- [Job item]: Reproduce the records below verbatim, keeping every line, character, and space unchanged.

============

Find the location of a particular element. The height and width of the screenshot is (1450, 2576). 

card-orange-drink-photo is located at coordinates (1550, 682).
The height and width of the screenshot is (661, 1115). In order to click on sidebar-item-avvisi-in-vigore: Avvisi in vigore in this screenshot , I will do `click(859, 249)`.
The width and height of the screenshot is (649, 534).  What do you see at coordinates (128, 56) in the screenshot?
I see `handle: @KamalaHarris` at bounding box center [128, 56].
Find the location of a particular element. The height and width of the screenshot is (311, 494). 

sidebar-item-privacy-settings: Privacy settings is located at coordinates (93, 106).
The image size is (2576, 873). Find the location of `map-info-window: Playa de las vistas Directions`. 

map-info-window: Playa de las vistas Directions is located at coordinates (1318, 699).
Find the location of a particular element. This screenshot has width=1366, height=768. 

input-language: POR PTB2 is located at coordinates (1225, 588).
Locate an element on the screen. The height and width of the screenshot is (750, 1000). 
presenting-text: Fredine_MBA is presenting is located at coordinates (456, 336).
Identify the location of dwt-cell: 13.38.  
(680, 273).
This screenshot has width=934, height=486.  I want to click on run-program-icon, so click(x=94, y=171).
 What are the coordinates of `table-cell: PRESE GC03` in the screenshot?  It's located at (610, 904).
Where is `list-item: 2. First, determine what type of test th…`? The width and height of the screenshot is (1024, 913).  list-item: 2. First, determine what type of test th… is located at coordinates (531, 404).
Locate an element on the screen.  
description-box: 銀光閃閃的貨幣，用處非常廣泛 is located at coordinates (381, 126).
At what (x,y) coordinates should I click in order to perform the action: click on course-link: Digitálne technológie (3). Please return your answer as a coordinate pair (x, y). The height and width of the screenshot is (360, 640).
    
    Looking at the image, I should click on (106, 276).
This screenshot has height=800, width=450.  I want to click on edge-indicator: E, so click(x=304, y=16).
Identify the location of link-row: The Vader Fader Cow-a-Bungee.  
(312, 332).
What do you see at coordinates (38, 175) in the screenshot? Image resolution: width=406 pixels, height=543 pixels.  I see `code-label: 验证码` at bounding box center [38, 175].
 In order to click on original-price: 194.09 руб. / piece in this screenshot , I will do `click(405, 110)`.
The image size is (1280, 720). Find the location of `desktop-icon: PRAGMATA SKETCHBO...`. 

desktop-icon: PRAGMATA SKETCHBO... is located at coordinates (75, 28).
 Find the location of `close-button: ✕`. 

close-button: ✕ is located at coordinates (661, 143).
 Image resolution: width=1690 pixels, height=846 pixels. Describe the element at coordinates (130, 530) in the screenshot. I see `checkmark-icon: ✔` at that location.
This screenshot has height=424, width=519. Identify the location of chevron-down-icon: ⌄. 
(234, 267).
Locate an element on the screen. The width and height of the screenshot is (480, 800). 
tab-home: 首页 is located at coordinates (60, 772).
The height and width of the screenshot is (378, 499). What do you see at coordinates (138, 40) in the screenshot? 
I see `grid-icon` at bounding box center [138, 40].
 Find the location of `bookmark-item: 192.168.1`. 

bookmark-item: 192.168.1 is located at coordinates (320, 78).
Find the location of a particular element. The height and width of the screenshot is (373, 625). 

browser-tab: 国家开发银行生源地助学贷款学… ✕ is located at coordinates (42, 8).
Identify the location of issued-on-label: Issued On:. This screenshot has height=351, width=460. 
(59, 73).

============

- [Answer box]:
Find the location of a particular element. The height and width of the screenshot is (1450, 2576). 

card-orange-drink-photo is located at coordinates (1550, 682).
The height and width of the screenshot is (661, 1115). In order to click on sidebar-item-avvisi-in-vigore: Avvisi in vigore in this screenshot , I will do `click(859, 249)`.
The width and height of the screenshot is (649, 534).  What do you see at coordinates (128, 56) in the screenshot?
I see `handle: @KamalaHarris` at bounding box center [128, 56].
Find the location of a particular element. The height and width of the screenshot is (311, 494). 

sidebar-item-privacy-settings: Privacy settings is located at coordinates (93, 106).
The image size is (2576, 873). Find the location of `map-info-window: Playa de las vistas Directions`. 

map-info-window: Playa de las vistas Directions is located at coordinates (1318, 699).
Find the location of a particular element. This screenshot has width=1366, height=768. 

input-language: POR PTB2 is located at coordinates (1225, 588).
Locate an element on the screen. The height and width of the screenshot is (750, 1000). 
presenting-text: Fredine_MBA is presenting is located at coordinates (456, 336).
Identify the location of dwt-cell: 13.38.  
(680, 273).
This screenshot has width=934, height=486.  I want to click on run-program-icon, so click(x=94, y=171).
 What are the coordinates of `table-cell: PRESE GC03` in the screenshot?  It's located at (610, 904).
Where is `list-item: 2. First, determine what type of test th…`? The width and height of the screenshot is (1024, 913).  list-item: 2. First, determine what type of test th… is located at coordinates (531, 404).
Locate an element on the screen.  
description-box: 銀光閃閃的貨幣，用處非常廣泛 is located at coordinates (381, 126).
At what (x,y) coordinates should I click in order to perform the action: click on course-link: Digitálne technológie (3). Please return your answer as a coordinate pair (x, y). The height and width of the screenshot is (360, 640).
    
    Looking at the image, I should click on (106, 276).
This screenshot has height=800, width=450.  I want to click on edge-indicator: E, so click(x=304, y=16).
Identify the location of link-row: The Vader Fader Cow-a-Bungee.  
(312, 332).
What do you see at coordinates (38, 175) in the screenshot? Image resolution: width=406 pixels, height=543 pixels.  I see `code-label: 验证码` at bounding box center [38, 175].
 In order to click on original-price: 194.09 руб. / piece in this screenshot , I will do `click(405, 110)`.
The image size is (1280, 720). Find the location of `desktop-icon: PRAGMATA SKETCHBO...`. 

desktop-icon: PRAGMATA SKETCHBO... is located at coordinates (75, 28).
 Find the location of `close-button: ✕`. 

close-button: ✕ is located at coordinates (661, 143).
 Image resolution: width=1690 pixels, height=846 pixels. Describe the element at coordinates (130, 530) in the screenshot. I see `checkmark-icon: ✔` at that location.
This screenshot has height=424, width=519. Identify the location of chevron-down-icon: ⌄. 
(234, 267).
Locate an element on the screen. The width and height of the screenshot is (480, 800). 
tab-home: 首页 is located at coordinates (60, 772).
The height and width of the screenshot is (378, 499). What do you see at coordinates (138, 40) in the screenshot? 
I see `grid-icon` at bounding box center [138, 40].
 Find the location of `bookmark-item: 192.168.1`. 

bookmark-item: 192.168.1 is located at coordinates (320, 78).
Find the location of a particular element. The height and width of the screenshot is (373, 625). 

browser-tab: 国家开发银行生源地助学贷款学… ✕ is located at coordinates (42, 8).
Identify the location of issued-on-label: Issued On:. This screenshot has height=351, width=460. 
(59, 73).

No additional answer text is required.